As fraudes, de acordo com farta documentação elaborada por fiscais e gestores da Saúde ao longo de 2011, teriam beneficiado servidores públicos em postos de chefia, empresários e lideranças indígenas, que recebiam sua "cota de combustível" como "cala boca" preventivo ao péssimo atendimento de saúde, relatam procuradores da República e agentes federais com atuação na Amazônia Legal.
Enquanto o dinheiro escorre no ralo da corrupção, o Dsei Javarí, na segunda maior área indígena no país, com 4.915 moradores, contabilizou, entre 2010 e 2011, 255 nascidos vivos e 33 mortes por desnutrição aguda, diarreia e pneumonia de crianças entre 1 e 5 anos - 1,2 mortes para cada dez nascimentos.
As irregularidades prosperaram no uso do Ticket Car, cartão de pagamento de combustível para veículos terrestres e fluviais. Em Manaus, por exemplo, os cartões dos servidores públicos caíram nas mãos de intermediários, que administram postos que atendem à Funasa. Em 05 de abril de 2011, por meio do memorando 017/2011, um fiscal de contrato relatou a existência de veículos parados, no Dsei de Manaus, mas que continuavam "rodando" e sendo abastecidos de maneira fraudulenta.

■ ■ ■ ■ ■ ■ ■

- TAREFAS PROPOSTAS
A. Responda às perguntas abaixo com base no trecho sobre fraudes com combustível na saúde indígena.
(i) Quantos moradores tem o Dsei Javarí?
(ii) Qual é o nome do cartão de pagamento de combustível em que as irregularidades prosperaram?
(iii) Qual é o número do memorando de 05 de abril de 2011?
B. Transcreva do trecho sobre fraudes com combustível na saúde indígena a passagem que começa em "As fraudes, de" e vai até "cada dez nascimentos.".

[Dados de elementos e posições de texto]
■ ■ ■ ■ ■ ■ ■

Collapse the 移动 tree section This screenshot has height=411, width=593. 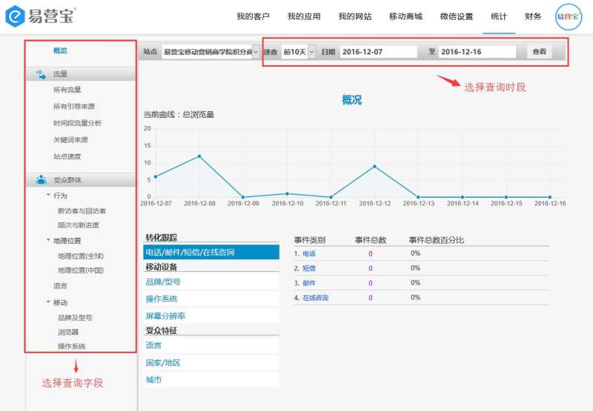(x=49, y=302)
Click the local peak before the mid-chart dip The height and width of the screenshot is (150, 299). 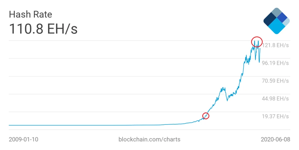[x=222, y=88]
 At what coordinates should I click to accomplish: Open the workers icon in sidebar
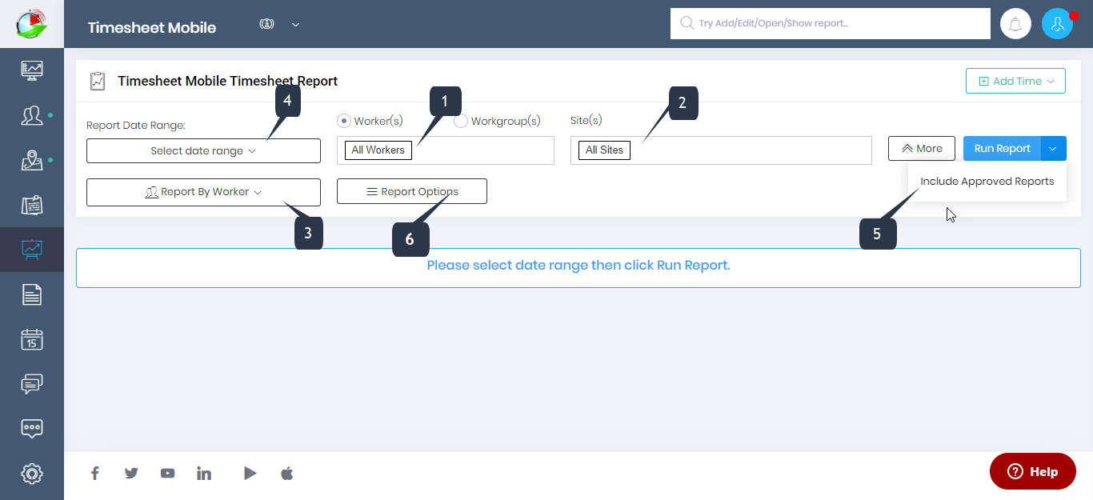pos(32,116)
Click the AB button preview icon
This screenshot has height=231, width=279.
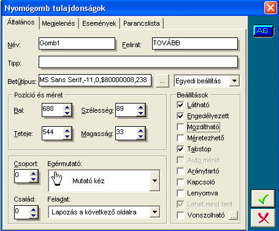pyautogui.click(x=263, y=31)
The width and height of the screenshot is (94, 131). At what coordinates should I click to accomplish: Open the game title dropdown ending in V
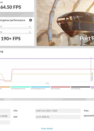click(16, 27)
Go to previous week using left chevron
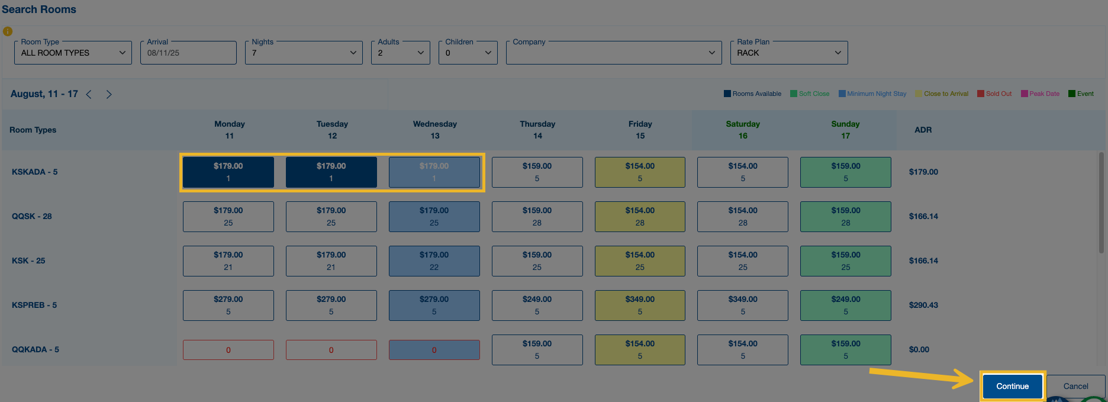 point(89,94)
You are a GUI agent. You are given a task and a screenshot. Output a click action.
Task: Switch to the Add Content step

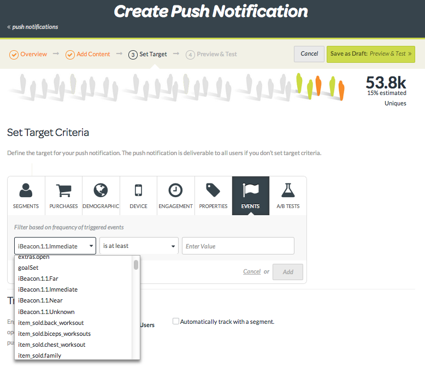[x=87, y=54]
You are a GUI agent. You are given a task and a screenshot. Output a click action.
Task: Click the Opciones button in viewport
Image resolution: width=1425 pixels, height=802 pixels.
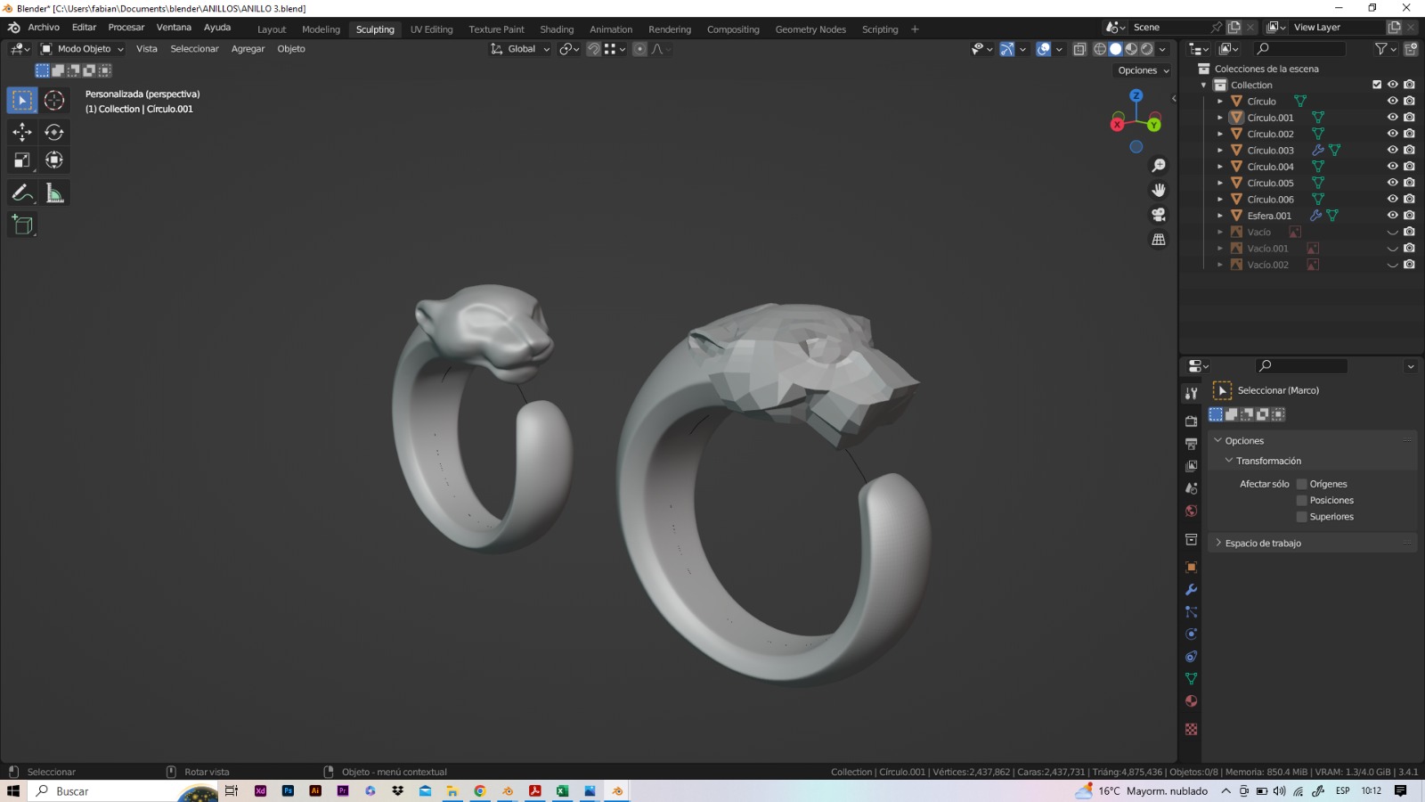[1143, 70]
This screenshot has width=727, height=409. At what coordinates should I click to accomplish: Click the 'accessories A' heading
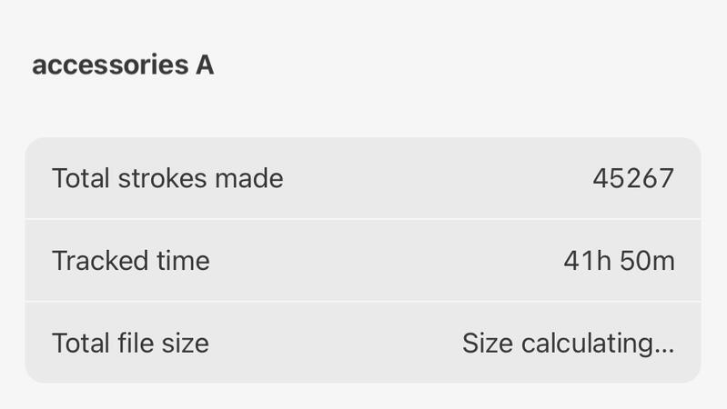click(123, 66)
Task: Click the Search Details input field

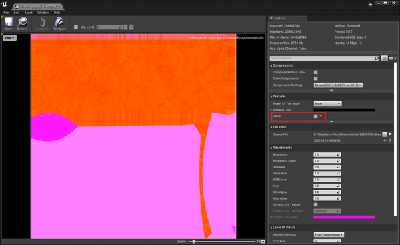Action: pyautogui.click(x=322, y=59)
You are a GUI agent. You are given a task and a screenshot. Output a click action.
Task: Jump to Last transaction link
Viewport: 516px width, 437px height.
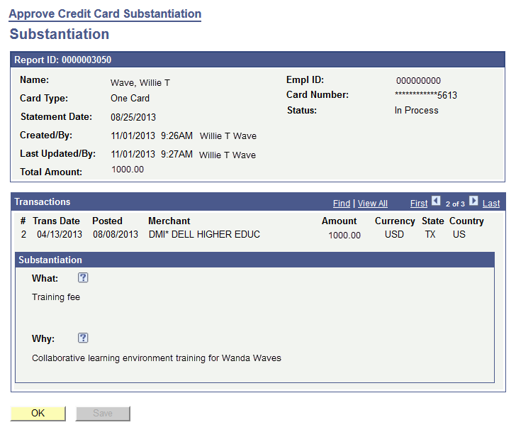coord(491,204)
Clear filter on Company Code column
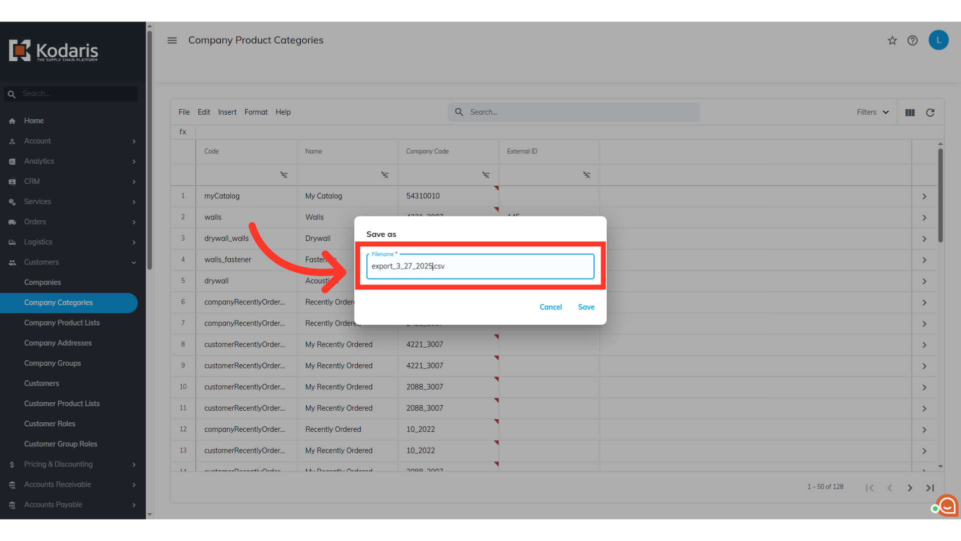Screen dimensions: 961x541 click(x=486, y=175)
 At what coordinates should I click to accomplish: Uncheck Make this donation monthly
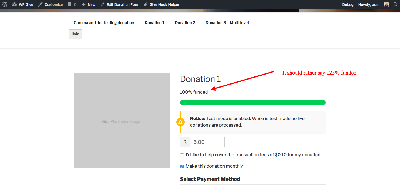[x=182, y=167]
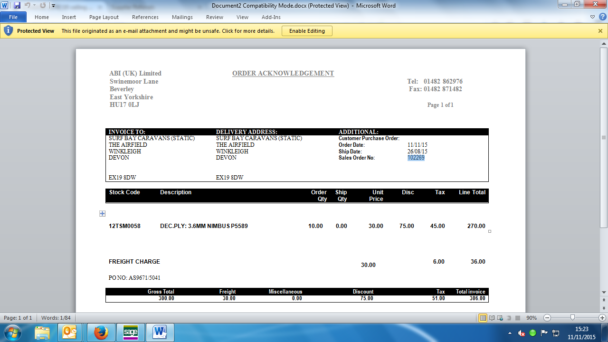The width and height of the screenshot is (608, 342).
Task: Switch to Web Layout view
Action: (x=500, y=318)
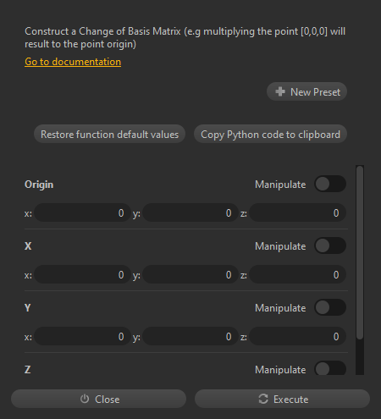This screenshot has width=381, height=419.
Task: Click the Y vector's y input field
Action: pos(191,336)
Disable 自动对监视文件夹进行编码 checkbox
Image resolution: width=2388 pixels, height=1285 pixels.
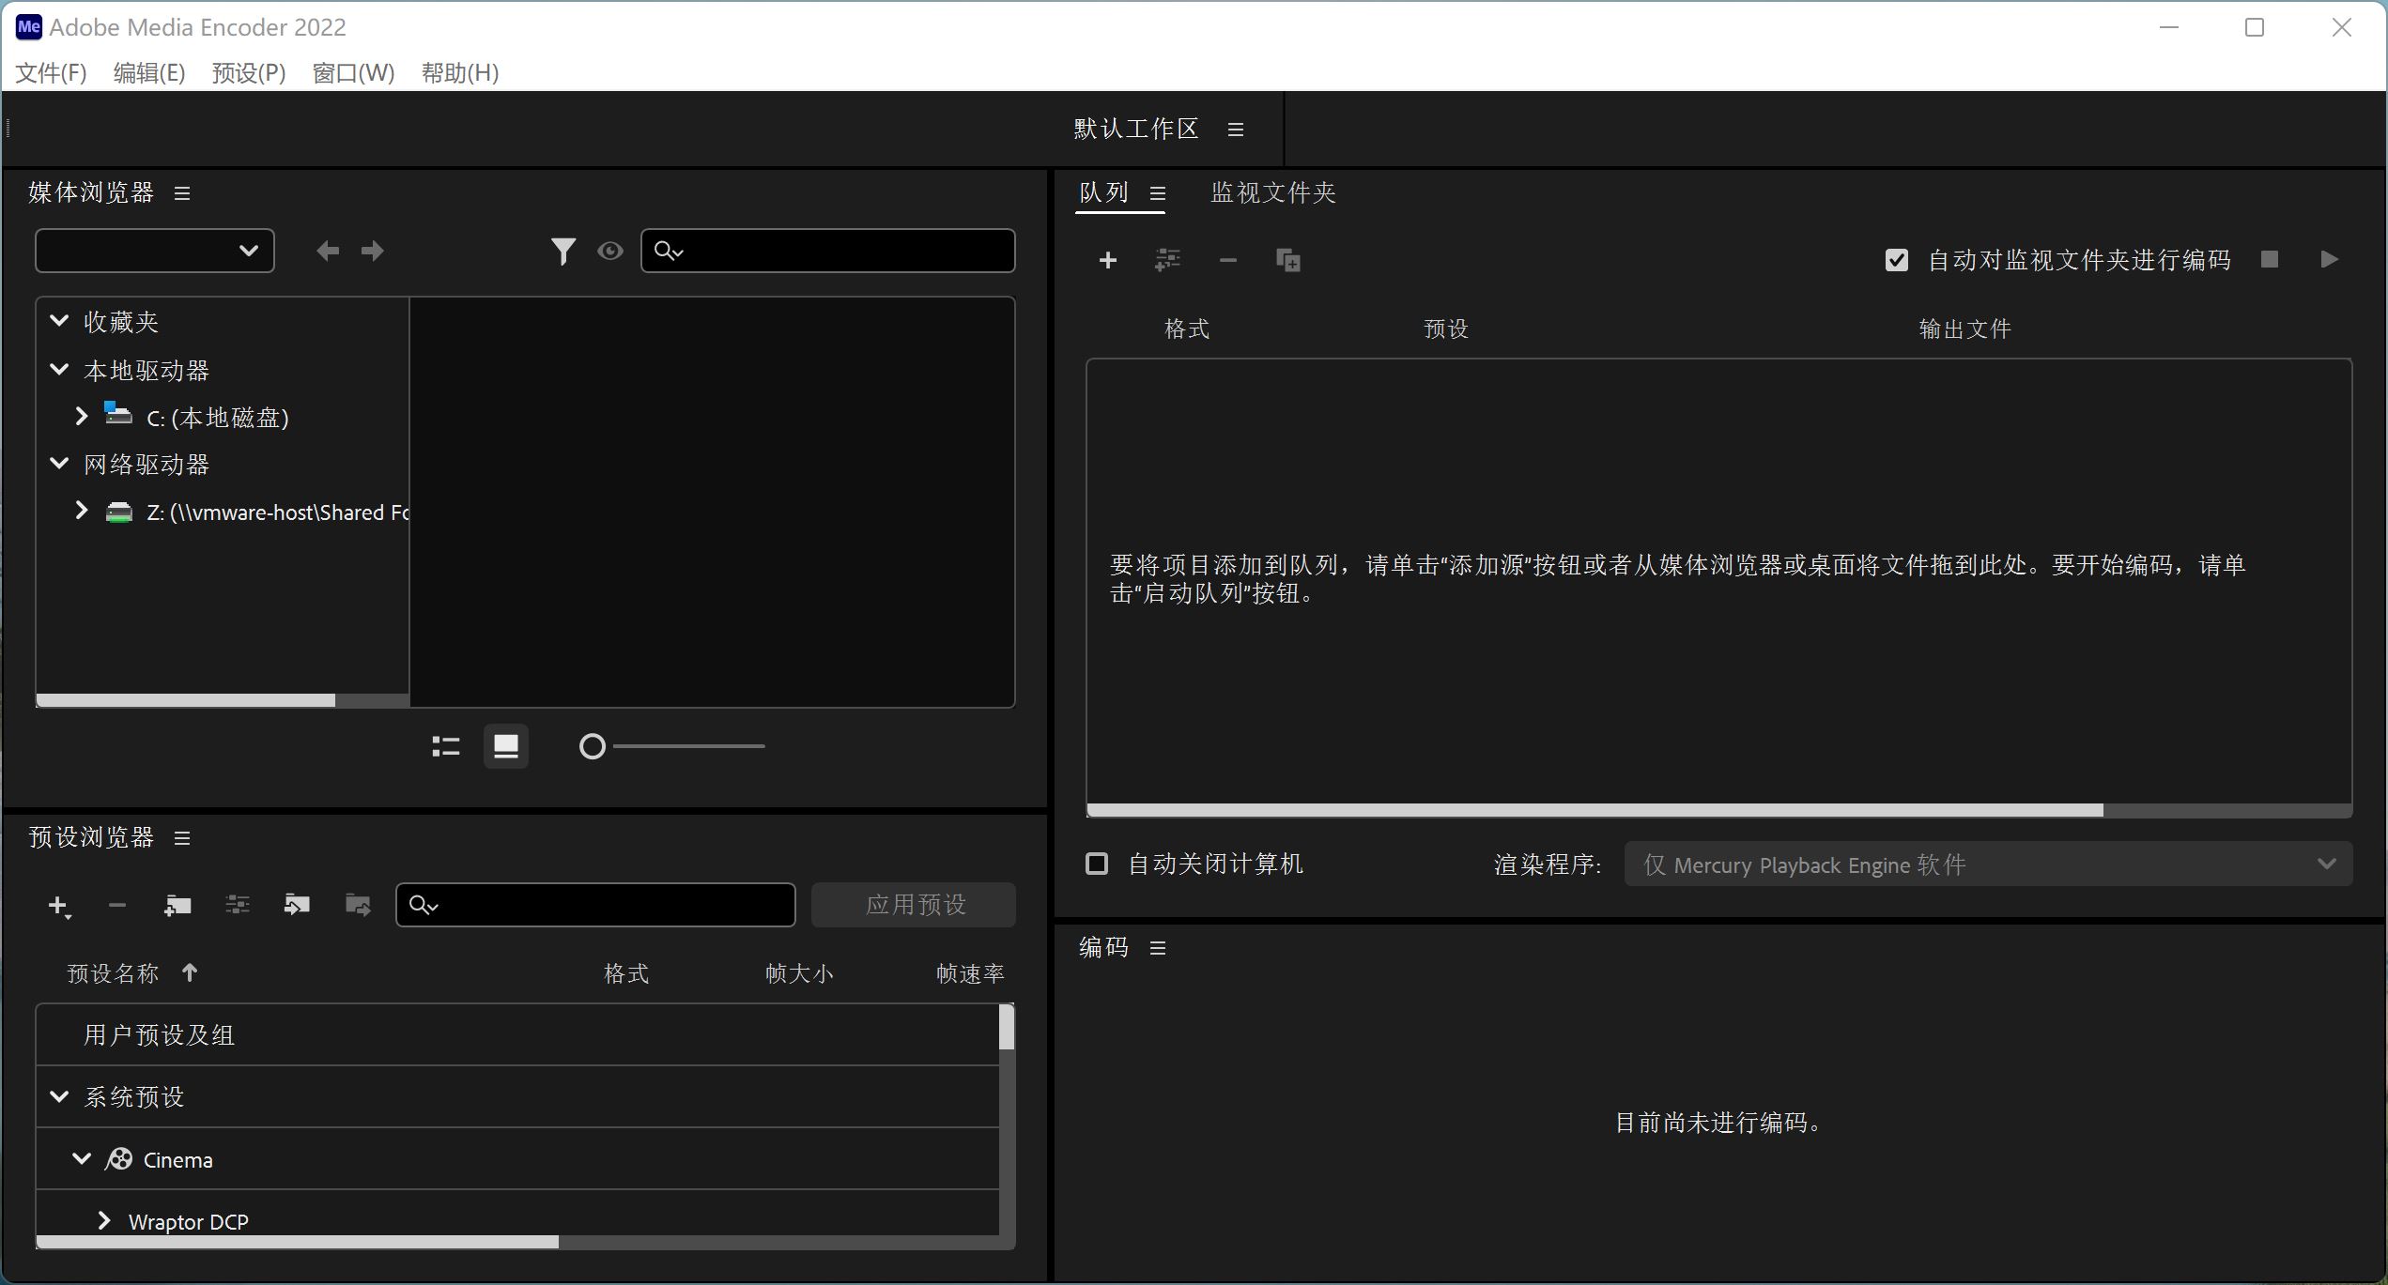1897,259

■ ■ ■ ■ ■ ■ ■

- SOLUÇÕES
A.
(i) 4.915 moradores.
(ii) Ticket Car.
(iii) 017/2011.

B.
As fraudes, de acordo com farta documentação elaborada por fiscais e gestores da Saúde ao longo de 2011, teriam beneficiado servidores públicos em postos de chefia, empresários e lideranças indígenas, que recebiam sua "cota de combustível" como "cala boca" preventivo ao péssimo atendimento de saúde, relatam procuradores da República e agentes federais com atuação na Amazônia Legal.
Enquanto o dinheiro escorre no ralo da corrupção, o Dsei Javarí, na segunda maior área indígena no país, com 4.915 moradores, contabilizou, entre 2010 e 2011, 255 nascidos vivos e 33 mortes por desnutrição aguda, diarreia e pneumonia de crianças entre 1 e 5 anos - 1,2 mortes para cada dez nascimentos.